As shown in fig. 43 and 41 in combination, both the second inlet flow passage 88f and the second outlet flow passage 88d of the air pump portion of the piezoelectric pump 88 can communicate with the air bladder 82. The air pump part can suck the outside air into the air bag 82 when in work, so that the air bag 82 expands and boosts pressure; or the air in the air cell 82 is discharged to the outside, so that the air cell 82 is contracted to reduce the pressure. The expansion and contraction of the air bag 82 can facilitate the detection of the blood pressure of the human body.

As shown in fig. 43 and 41, both the first inlet flow passage 88a and the second outlet flow passage 88c of the liquid pumping portion of the piezoelectric pump 88 can communicate with the liquid cooling pipe 89. Therefore, the liquid pump part can drive the cooling liquid to circularly flow, and heat dissipation is realized.

The active liquid cooling heat dissipation and the air inflation and deflation of the air bag 82 can be simultaneously realized through the single piezoelectric pump 88, the space can be saved, the function of the active heat dissipation system can be favorably expanded, the miniaturization of the active heat dissipation system is realized, and the active heat dissipation system can be applied to the wearable equipment 80 with smaller size.
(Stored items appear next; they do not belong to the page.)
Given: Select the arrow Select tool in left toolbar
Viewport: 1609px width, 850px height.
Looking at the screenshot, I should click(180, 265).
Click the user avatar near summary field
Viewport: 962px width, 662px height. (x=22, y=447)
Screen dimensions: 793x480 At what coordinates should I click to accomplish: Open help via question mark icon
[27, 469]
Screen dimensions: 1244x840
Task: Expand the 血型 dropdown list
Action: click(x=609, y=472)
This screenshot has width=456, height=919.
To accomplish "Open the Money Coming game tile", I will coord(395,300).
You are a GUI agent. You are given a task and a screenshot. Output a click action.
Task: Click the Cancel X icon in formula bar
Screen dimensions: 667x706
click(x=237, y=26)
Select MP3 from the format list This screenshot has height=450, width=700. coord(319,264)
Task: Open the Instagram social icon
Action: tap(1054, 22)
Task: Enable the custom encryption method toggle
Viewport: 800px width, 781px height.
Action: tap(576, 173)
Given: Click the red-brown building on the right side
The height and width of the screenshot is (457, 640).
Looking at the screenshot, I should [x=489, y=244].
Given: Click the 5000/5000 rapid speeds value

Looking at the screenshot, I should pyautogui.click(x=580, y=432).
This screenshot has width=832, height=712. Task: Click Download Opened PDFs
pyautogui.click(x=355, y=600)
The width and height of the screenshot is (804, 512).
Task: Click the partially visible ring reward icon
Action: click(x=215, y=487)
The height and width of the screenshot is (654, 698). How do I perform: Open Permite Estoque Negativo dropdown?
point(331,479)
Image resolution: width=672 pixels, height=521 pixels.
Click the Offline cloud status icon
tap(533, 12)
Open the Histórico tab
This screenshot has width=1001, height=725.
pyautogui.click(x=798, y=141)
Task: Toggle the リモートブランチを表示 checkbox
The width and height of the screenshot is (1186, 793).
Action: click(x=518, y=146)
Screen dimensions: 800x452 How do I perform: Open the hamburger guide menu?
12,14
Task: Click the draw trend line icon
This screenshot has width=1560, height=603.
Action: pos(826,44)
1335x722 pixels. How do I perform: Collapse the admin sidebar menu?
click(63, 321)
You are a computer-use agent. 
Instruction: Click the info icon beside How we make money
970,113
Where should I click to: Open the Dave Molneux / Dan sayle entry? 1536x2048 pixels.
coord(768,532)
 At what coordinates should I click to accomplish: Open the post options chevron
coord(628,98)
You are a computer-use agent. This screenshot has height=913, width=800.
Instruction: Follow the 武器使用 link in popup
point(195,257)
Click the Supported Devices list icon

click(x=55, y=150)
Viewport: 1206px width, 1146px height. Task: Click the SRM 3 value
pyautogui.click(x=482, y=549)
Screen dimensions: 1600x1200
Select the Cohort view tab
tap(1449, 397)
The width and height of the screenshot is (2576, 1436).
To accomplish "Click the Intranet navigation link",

Fig. 44 is a block diagram showing another wearable device 80' using a piezoelectric pump according to the first embodiment. Unlike the wearable device 80 described above, the liquid cooling pipe 89 is distributed not only in the watch body 84' but also in the band 81. This kind of design can also regard as heat radiating area with watchband 81, can greatly promote the radiating efficiency.

In the second embodiment of the eighth embodiment, both the air pump portion and the liquid pump portion of the piezoelectric pump 88 are used for heat dissipation. Fig. 45 is a heat dissipation block diagram of a mobile terminal device 85 to which such a piezoelectric pump 88 is applied. As shown in fig. 45, the liquid pumping portion of the piezoelectric pump 88 may drive a coolant to circulate through the liquid cooling conduits 89 to absorb heat from the system-on-chip 14 and release heat from the cold plates 83. The air pump portion of the piezoelectric pump 88 may draw air inside/outside the mobile terminal apparatus 85 and improve heat dissipation efficiency of the cold plate 83 by blowing the air toward the cold plate 83. The cold plate 83 may have the composite material design and welding process design described above, or may be a conventional cold plate. In other embodiments, the cold plate 83 may not be provided.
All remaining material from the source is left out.